- **What you need to do**: The needed output is the run of lines below from the one containing "Making the Most of Your Workplace (278, 1113)" through the one containing "Quotes (114, 13)", copied exactly and free of pictures.

- **Records**:
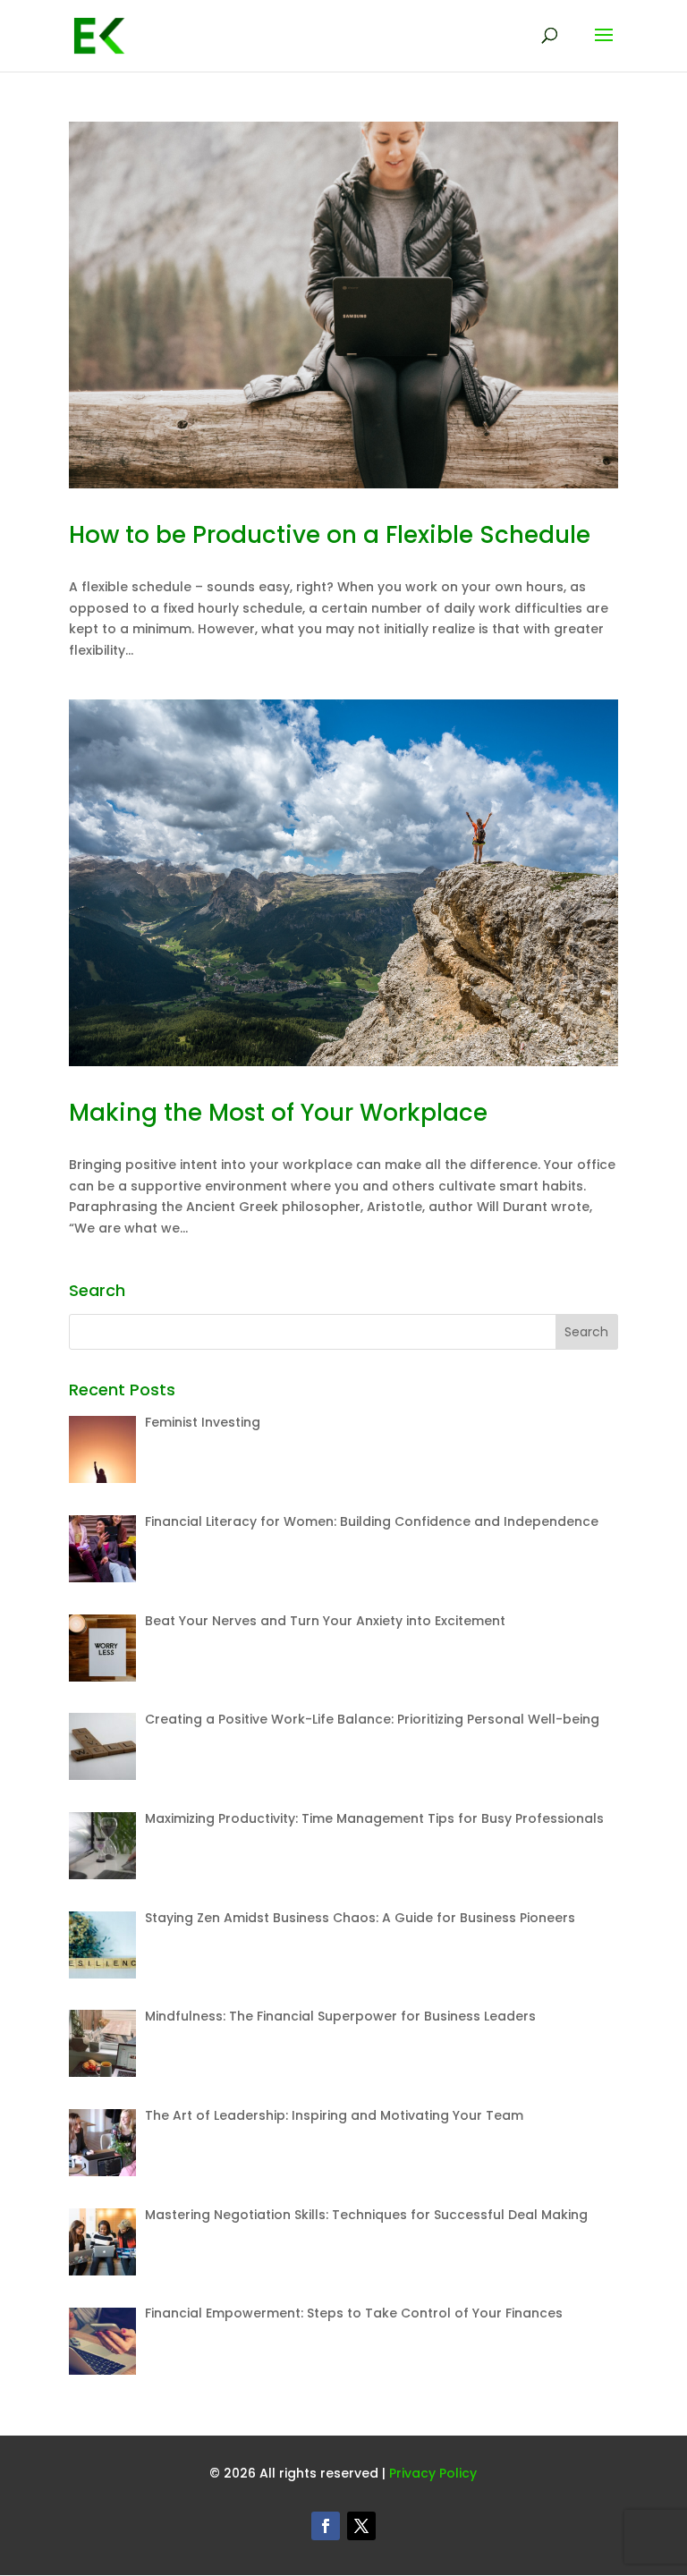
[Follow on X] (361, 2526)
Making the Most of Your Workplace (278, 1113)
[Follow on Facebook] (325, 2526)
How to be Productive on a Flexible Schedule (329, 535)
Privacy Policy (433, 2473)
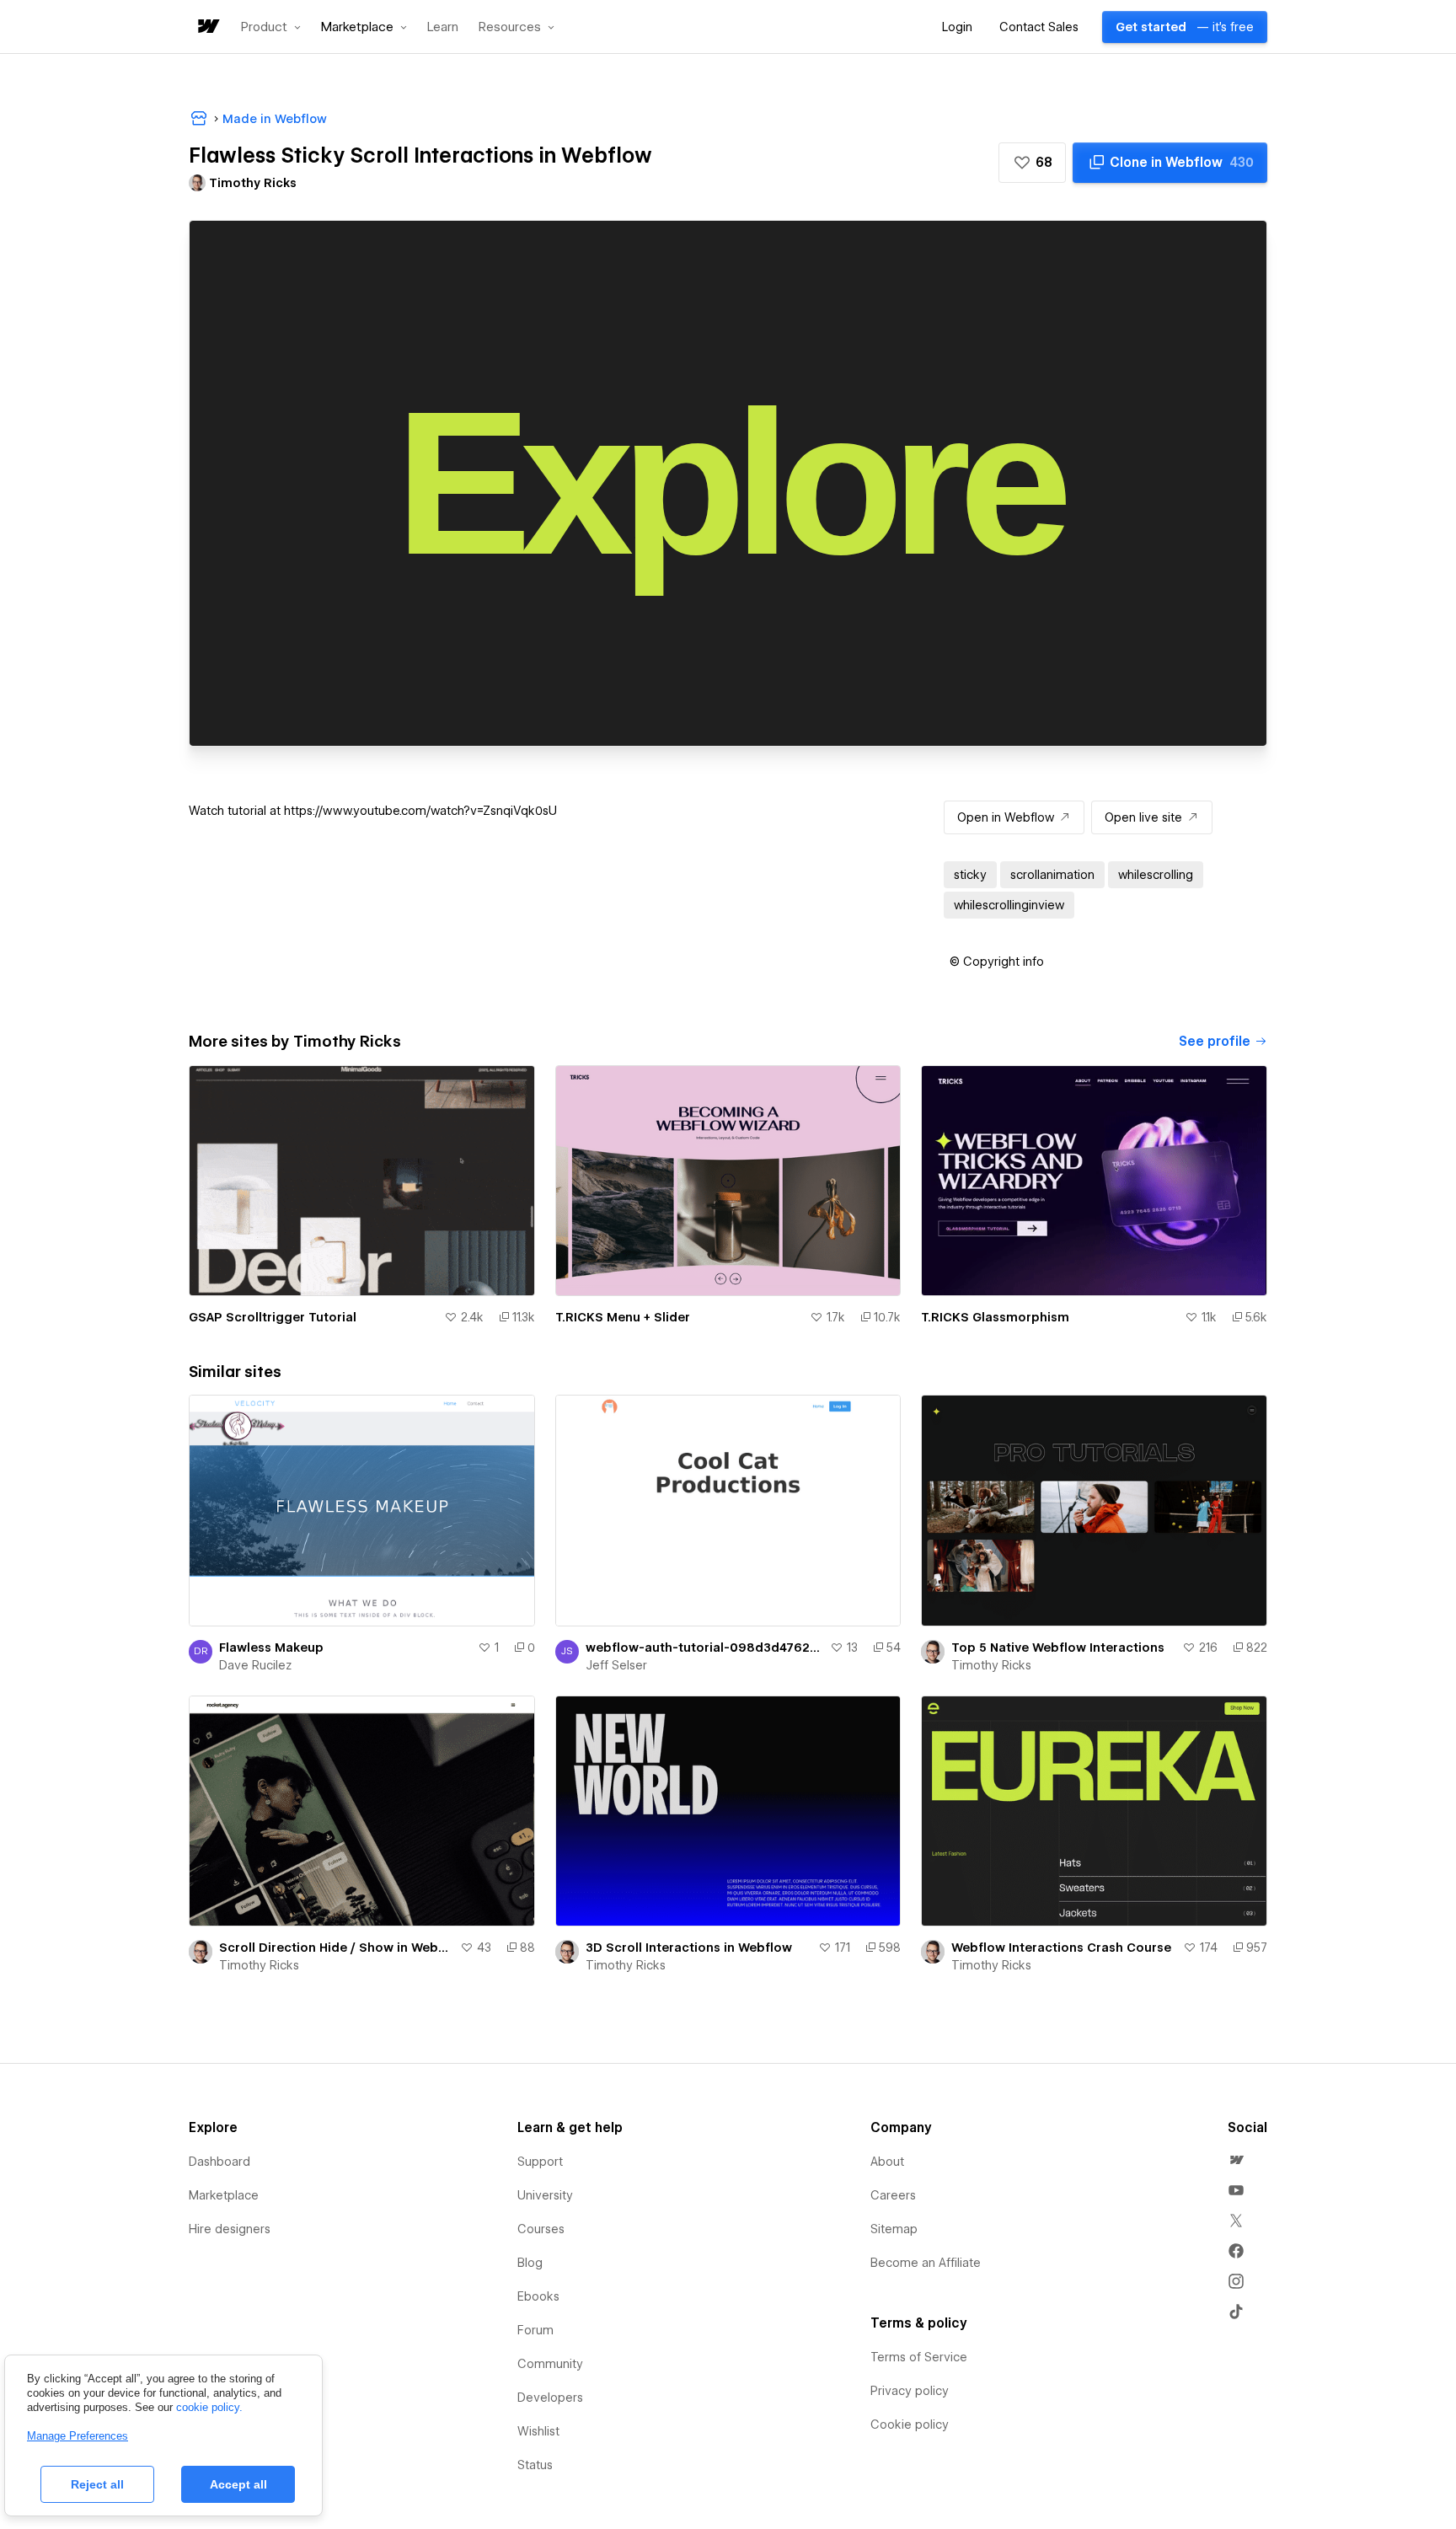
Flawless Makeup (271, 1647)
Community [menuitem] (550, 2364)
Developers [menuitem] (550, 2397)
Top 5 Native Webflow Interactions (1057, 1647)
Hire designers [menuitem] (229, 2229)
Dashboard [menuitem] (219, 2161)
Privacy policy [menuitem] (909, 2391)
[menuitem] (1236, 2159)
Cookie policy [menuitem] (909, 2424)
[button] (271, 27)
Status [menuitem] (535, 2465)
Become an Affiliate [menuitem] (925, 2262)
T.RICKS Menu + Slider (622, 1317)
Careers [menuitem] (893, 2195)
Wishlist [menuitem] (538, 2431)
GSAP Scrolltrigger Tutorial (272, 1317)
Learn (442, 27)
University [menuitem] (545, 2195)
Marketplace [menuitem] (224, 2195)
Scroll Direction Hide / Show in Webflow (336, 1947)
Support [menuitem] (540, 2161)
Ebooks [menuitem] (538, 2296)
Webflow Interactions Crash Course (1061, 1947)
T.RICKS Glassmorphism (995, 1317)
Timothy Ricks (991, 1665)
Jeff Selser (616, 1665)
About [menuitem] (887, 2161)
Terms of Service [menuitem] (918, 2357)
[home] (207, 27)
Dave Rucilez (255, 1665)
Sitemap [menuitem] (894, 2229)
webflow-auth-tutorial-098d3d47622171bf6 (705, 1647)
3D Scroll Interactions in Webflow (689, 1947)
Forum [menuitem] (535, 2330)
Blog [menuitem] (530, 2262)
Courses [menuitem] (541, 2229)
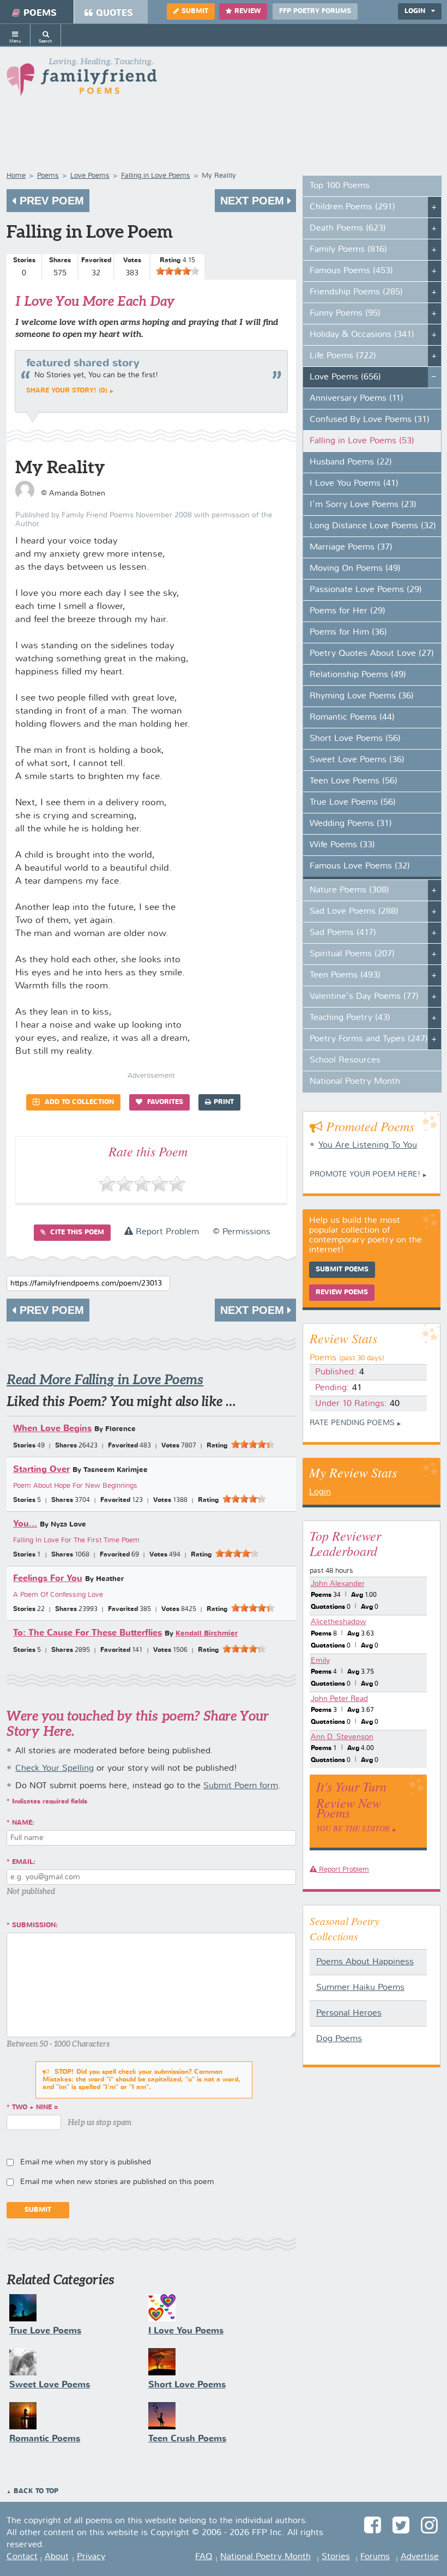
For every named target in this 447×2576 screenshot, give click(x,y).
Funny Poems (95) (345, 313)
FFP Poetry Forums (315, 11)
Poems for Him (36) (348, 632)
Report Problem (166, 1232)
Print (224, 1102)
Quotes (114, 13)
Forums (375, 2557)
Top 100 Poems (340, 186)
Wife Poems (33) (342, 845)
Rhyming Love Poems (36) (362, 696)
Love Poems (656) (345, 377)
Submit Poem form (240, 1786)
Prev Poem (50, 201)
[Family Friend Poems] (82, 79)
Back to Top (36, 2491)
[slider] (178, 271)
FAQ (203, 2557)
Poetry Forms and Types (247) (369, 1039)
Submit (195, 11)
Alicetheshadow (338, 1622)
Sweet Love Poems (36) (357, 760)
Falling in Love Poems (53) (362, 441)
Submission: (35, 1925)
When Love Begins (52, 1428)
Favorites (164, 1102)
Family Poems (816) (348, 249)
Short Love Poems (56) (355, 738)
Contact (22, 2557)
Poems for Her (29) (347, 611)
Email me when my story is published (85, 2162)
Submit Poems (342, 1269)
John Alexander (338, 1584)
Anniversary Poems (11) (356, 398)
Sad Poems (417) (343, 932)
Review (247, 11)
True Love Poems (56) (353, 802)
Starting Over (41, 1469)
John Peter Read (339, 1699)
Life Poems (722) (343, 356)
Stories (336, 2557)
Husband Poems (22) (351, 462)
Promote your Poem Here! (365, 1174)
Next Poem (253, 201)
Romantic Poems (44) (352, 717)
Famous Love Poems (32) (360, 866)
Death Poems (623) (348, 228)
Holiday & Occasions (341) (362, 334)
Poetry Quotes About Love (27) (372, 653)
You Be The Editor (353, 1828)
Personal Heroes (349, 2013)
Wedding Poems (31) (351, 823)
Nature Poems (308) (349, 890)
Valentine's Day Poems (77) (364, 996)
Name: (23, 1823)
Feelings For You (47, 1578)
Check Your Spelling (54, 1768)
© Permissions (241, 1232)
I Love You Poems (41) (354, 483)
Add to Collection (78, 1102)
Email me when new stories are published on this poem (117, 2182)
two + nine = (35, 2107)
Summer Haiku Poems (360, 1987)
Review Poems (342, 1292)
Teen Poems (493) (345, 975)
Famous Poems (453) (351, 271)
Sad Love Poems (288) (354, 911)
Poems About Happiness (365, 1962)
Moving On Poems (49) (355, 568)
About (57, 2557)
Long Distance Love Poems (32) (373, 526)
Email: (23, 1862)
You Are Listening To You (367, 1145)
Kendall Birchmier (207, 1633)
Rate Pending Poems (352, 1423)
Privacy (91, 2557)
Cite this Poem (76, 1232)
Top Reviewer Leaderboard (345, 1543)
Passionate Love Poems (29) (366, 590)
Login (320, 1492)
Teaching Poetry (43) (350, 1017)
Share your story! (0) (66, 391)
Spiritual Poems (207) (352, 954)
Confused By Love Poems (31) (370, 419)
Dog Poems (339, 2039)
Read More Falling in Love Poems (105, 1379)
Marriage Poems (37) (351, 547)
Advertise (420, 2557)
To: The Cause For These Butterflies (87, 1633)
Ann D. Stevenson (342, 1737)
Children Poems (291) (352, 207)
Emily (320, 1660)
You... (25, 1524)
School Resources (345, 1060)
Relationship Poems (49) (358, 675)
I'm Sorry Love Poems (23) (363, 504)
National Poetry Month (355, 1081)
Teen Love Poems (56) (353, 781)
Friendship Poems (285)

- **Response to the task**:
Making the Most of Your Workplace (278, 1113)
[Follow on Facebook] (325, 2526)
How to be Productive on a Flexible Schedule (329, 535)
Privacy Policy (433, 2473)
Flawless Makeup (271, 1647)
Community [menuitem] (550, 2364)
Developers [menuitem] (550, 2397)
Top 5 Native Webflow Interactions (1057, 1647)
Hire designers [menuitem] (229, 2229)
Dashboard [menuitem] (219, 2161)
Privacy policy [menuitem] (909, 2391)
[menuitem] (1236, 2159)
Cookie policy [menuitem] (909, 2424)
[button] (271, 27)
Status [menuitem] (535, 2465)
Become an Affiliate [menuitem] (925, 2262)
T.RICKS Menu + Slider (622, 1317)
Careers [menuitem] (893, 2195)
Wishlist [menuitem] (538, 2431)
GSAP Scrolltrigger Tutorial (272, 1317)
Learn (442, 27)
University [menuitem] (545, 2195)
Marketplace [menuitem] (224, 2195)
Scroll Direction Hide / Show in Webflow (336, 1947)
Support [menuitem] (540, 2161)
Ebooks [menuitem] (538, 2296)
Webflow Interactions Crash Course (1061, 1947)
T.RICKS Glassmorphism (995, 1317)
Timothy Ricks (991, 1665)
Jeff Selser (616, 1665)
About [menuitem] (887, 2161)
Terms of Service [menuitem] (918, 2357)
[home] (207, 27)
Dave Rucilez (255, 1665)
Sitemap [menuitem] (894, 2229)
webflow-auth-tutorial-098d3d47622171bf6 (705, 1647)
3D Scroll Interactions in Webflow (689, 1947)
Forum [menuitem] (535, 2330)
Blog [menuitem] (530, 2262)
Courses [menuitem] (541, 2229)
For every named target in this 447×2576 screenshot, give click(x,y).
Funny Poems (95) (345, 313)
FFP Poetry Forums (315, 11)
Poems for Him (36) (348, 632)
Report Problem (166, 1232)
Print (224, 1102)
Quotes (114, 13)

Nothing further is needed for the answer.